Puis j’ai un blanc. Tato est en train de m’expliquer quelque chose. Je m’entends seulement dire :
– Tato, va à Vienne, fais une perquise à la Berggasse 19.
Où suis-je ? Dans le train, je crois. Je passe tellement de temps dans les trains. Je somnole. Je ne sais pas trop bien ce que j’y fais. Tato m’appelle :
– Proc, alors, tiens-toi bien, les premières suppositions sont confirmées, le mort n’est autre que Sigmund Freud !
Mais, il est mort depuis des décennies, bien avant que tu naisses et c’est même Stefan Zweig qui a prononcé l’éloge funèbre, là même où nous étions tout à l’heure, à Golders Green. Le pauvre Zweig s’est suicidé au Brésil environ deux ans plus tard avec son épouse en avalant du Véronal.
– Je te ferai un rapport. C’est vrai, Freud est décédé en 1939 et on l’a même aidé à mourir avec une forte dose de morphine. Il était aussi connu aux stups, il consommait de la cocaïne, il prétendait qu’elle n’avait pas d’effets négatifs, bien au contraire, ça le stimulait dans ses réflexions.
– Et la poussière qu’on a vue ?
– Eh bien, c’est lui. Mais pas seulement, il y a aussi sa femme Martha.
– Donc on l’a tué deux fois… mais qui a pu bien faire le coup ?
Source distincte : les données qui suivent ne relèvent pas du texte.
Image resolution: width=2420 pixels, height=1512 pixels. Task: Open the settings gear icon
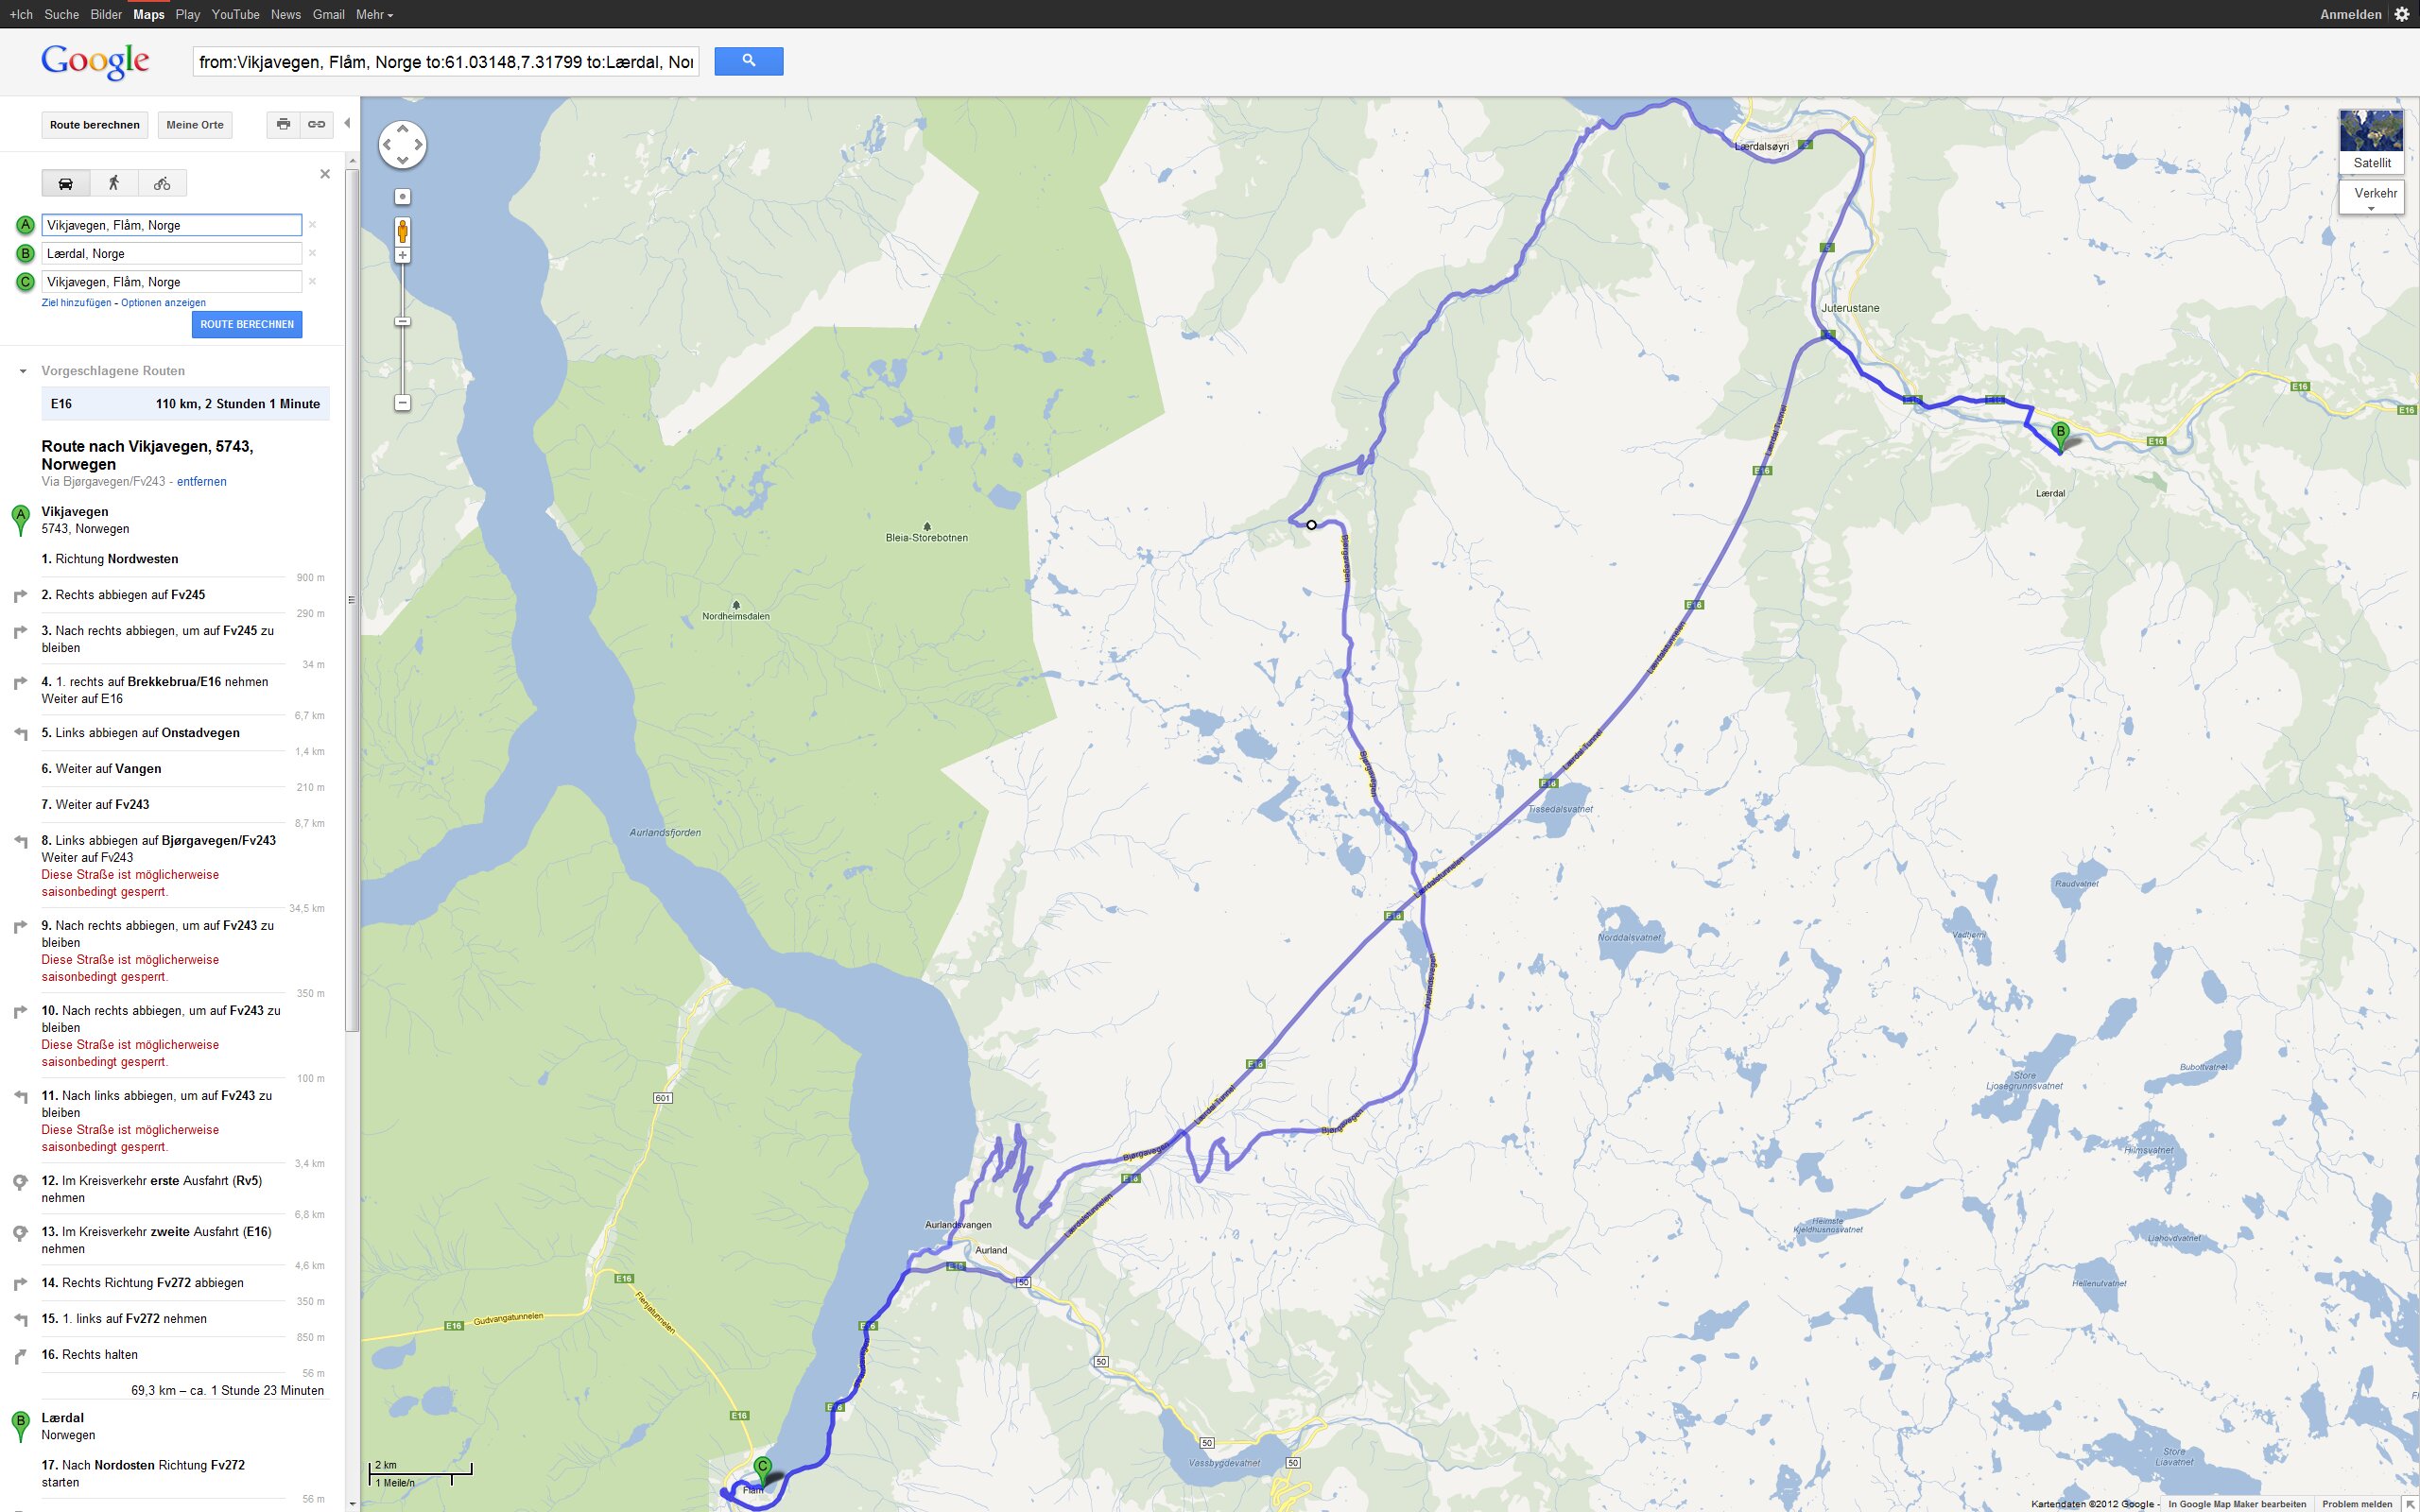coord(2402,14)
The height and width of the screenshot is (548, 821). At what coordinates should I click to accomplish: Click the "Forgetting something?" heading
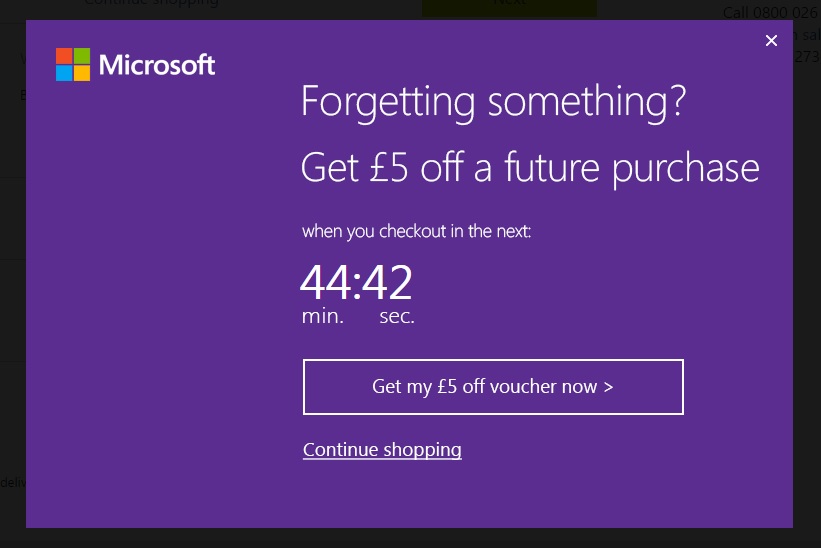(x=493, y=101)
– On ne le sait pas. En tout cas, il paraît que tous les mercredis à partir de dix heures du soir il y avait un groupe qui se réunissait à la Berggasse, cela avait un peu des airs de conspiration, une espèce de société secrète. Freud donnait même un anneau à ses amis les plus proches, notamment à ceux du club du mercredi.
– Tu as des noms ?
– Attends, laisse-moi prendre mes notes. Voilà, ils sont assez nombreux, il y a Alfred Adler, Wilhelm Stekel, Max Kahane, Sandor Ferenczi. Et d’autres encore. Un Suisse s’est joint à cette bande, un certain Carl Gustav Jung et même une femme, une Margarethe, je crois, et il paraît qu’elle a été acceptée seulement après de longues délibérations. D’après plusieurs témoins, avec le temps, ces rencontres ont fini par tourner en bagarre, au point que la police a dû intervenir à la suite de plaintes pour tapage nocturne. Même de profondes amitiés ont été brusquement interrompues, j’ai trouvé de la documentation qui concerne notamment un Wilhelm Fliess et un Josef Breuer.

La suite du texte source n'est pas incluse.